As AI Rises, Lawmakers Try to Catch Up

As AI Rises, Lawmakers Try to Catch Up

From “smart” vacuum cleaners to driverless cars to advanced disease diagnosis techniques, artificial intelligence has found its way into every area of ​​modern life.

Its proponents believe it is revolutionizing the human experience, but critics point out that the technology risks handing over to machines the responsibility for life-changing decisions.

Regulators in Europe and North America are worried.

The European Union is likely to pass legislation next year – the AI ​​Act – aimed at curbing the age of the algorithm.

The United States recently released a draft AI bill of rights, and Canada is also considering legislation.

China’s use of biometrics, facial recognition and other technologies to build a powerful control system looms large in the debates.

Gry Hasselbalch, a Danish academic who advises the EU on the controversial technology, argued that the West also risks creating “totalitarian infrastructure”.

“I see this as a huge threat, regardless of the benefits,” she told AFP.

But before regulators can act, they face the daunting task of defining what AI really is.

Suresh Venkatasubramanian of Brown University, co-author of the AI ​​Bill of Rights, said trying to define AI was “a cup game”.

Any technology that affects people’s rights should be covered by the bill, he tweeted.

The 27-nation EU is taking the most torturous route in an attempt to define the sprawling field.

His bill lists the types of approaches defined as AI and includes virtually all computer systems involving automation.

The problem stems from the evolution of the use of the term AI.

For decades he has described attempts to create machines that simulate human thought.

But funding for this research – known as symbolic AI – largely dried up in the early 2000s.

The rise of the Silicon Valley titans saw AI reborn as a catch-all label for their numerical computing programs and the algorithms they generated.

This automation allowed them to target users with advertising and content, helping them earn hundreds of billions of dollars.

“AI was a way for them to use that surveillance data more and mystify what was going on,” Meredith Whittaker, a former Google employee who co-founded the AI ​​Now Institute in the city, told AFP. New York University.

Thus, both the EU and the US have concluded that any definition of AI must be as broad as possible.

But from that point on, the two Western powers went wide apart.

The EU AI bill is over 100 pages long.

Among its most eye-catching proposals is a complete ban on certain “high-risk” technologies – the type of biometric surveillance tools used in China.

It also severely limits the use of AI tools by migration officers, police and judges.

Hasselbach said some technologies were “simply too difficult for fundamental rights”.

The AI ​​Bill of Rights, on the other hand, is a brief set of principles framed in ambitious language, with exhortations such as “you should be protected from unsafe or inefficient systems.”

The bill was released by the White House and builds on existing law.

Experts believe that no dedicated AI legislation is likely in the United States until 2024 at the earliest, as Congress is deadlocked.

Opinions differ on the merits of each approach.

“We desperately need regulation,” Gary Marcus of New York University told AFP.

He points out that “big language models” – the AI ​​behind chatbots, translation tools, predictive text software and more – can be used to generate harmful misinformation.

Whittaker questioned the value of laws aimed at combating AI rather than the “surveillance business models” that underpin it.

“If you don’t address this on a fundamental level, I think you’re putting a band-aid on a flesh wound,” she said.

But other experts have largely welcomed the US approach.

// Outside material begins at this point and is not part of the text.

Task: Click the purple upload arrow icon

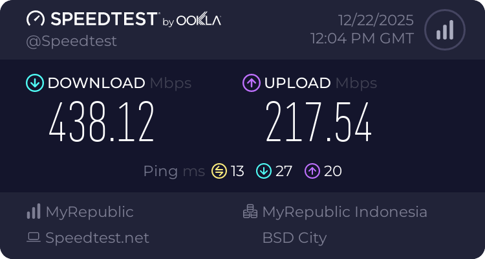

AI was a better target for regulators than the more abstract concept of privacy, said Sean McGregor, a researcher who chronicles technology failures for the AI ​​Incident Database.

But he said there could be a risk of over-regulation.

“Existing authorities can regulate AI,” he told AFP, citing figures like the US Federal Trade Commission and the HUD, a housing regulator.

But where experts largely agree is the need to suppress the hype and mysticism that surrounds AI technology.

“It’s not magic,” McGregor said, likening the AI ​​to a highly sophisticated Excel spreadsheet.